Last edited by qwerty; 27/05/07 06:39 PM.

/.timerQ 1 0 echo /.timerQ 1 0 $timer(Q).com
Joined: Jan 2004
Posts: 162
R
RRX Offline OP
Vogon poet
OP Offline
Vogon poet
R
Joined: Jan 2004
Posts: 162
Originally Posted By: qwerty
Believe it or not, it's normal. For example, you have a string W containing 5 * chars and you want to compare it against a 20-char string A. Each * can match from 0 to 20 chars (at most), so the number of ways W can match A is of the order of 20^5 (it's smaller, even in the worst case, but still grows exponentially with the number of *'s). In the worst case, mirc will have to do several thousands char-by-char comparisons to determine if those innocent-looking strings W and A match! So while it's possible that the wildcard matching routine could be optimised a bit, don't expect any dramatic improvements in general; in certain cases, early termination of the matching process is possible but this cannot be generalised to apply to every case.

I can't believe it and I do not understand your 20^5 exponential calculation.
Take my case.
-> wildcard search string:
*×*×*×*×*×*×*×*×*×*×*×*×*×*×*×*×*×IDENTDBUSY
-> text string:
99×QUEUE×DalNet×riga-r.ca.us.dal.net×6668×1×IRCConnect×1×ijhsvlrz×1180326780×67×2×0×CONNECT×<unknown>×<none>×DNSFAIL×IDENTDNOTBUSY

Search routine loops through characters of wildcard string.
1) search string position 1: "*" -> wildcard symbol for any char so move on to next
2) search string position 2: "×" -> loop through text string from position 1 till character "×" found, store the position of the character after this character (pointer).
3) search string position 3: "*" -> wildcard symbol for any char so move on to next
4) search string position 4: "×" -> loop through text from previous position onwards till character "×" found, update the pointer to the position after this character.

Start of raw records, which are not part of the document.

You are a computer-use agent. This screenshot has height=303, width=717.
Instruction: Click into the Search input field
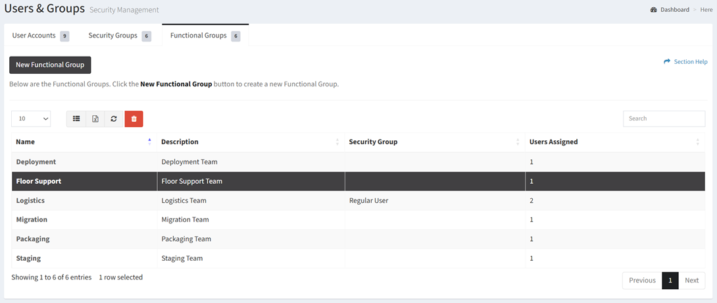click(664, 119)
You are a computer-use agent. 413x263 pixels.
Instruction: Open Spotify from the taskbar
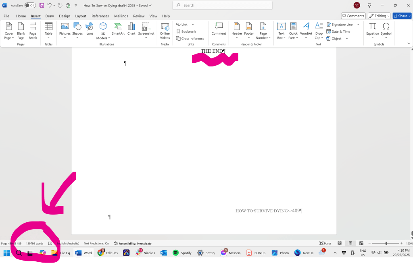click(182, 253)
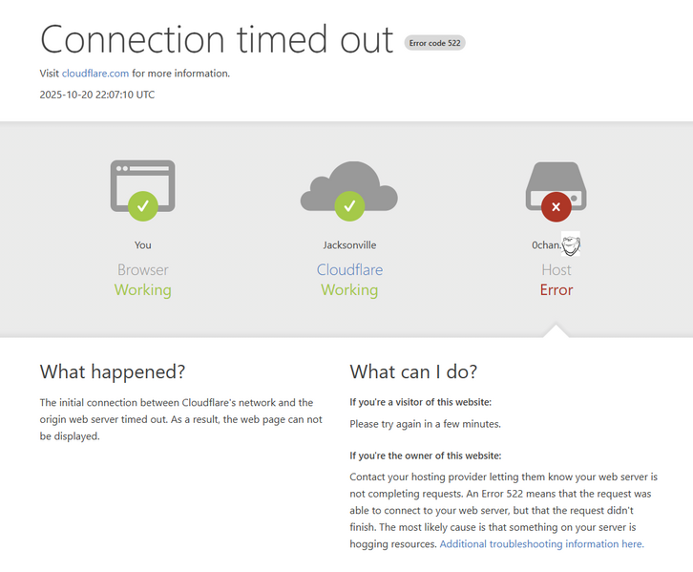
Task: Click the Jacksonville location label
Action: tap(349, 245)
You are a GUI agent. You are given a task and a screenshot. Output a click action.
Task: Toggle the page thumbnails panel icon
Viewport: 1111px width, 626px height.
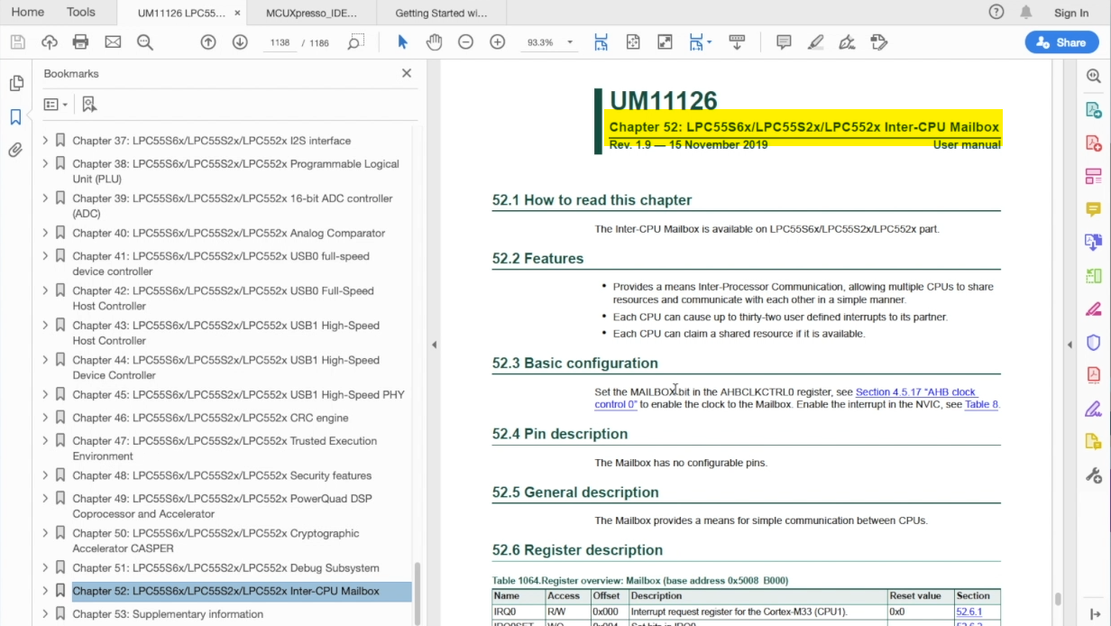click(15, 83)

Seach result 'false' (discarding moment) happens when the current no-wildcard symbol * being character is not found in the text string on the position of the pointer.

The outer loop (wildcard search text) does in my example case 44 iterations (the length of it), and every one of them requires a single character check on the pointer position.
I can't see any exponential component in this method.
The amount character comparisons is just the length of the wildcard search string minus the * wildcard symbols in it, i.e. the total characters that require a literal match.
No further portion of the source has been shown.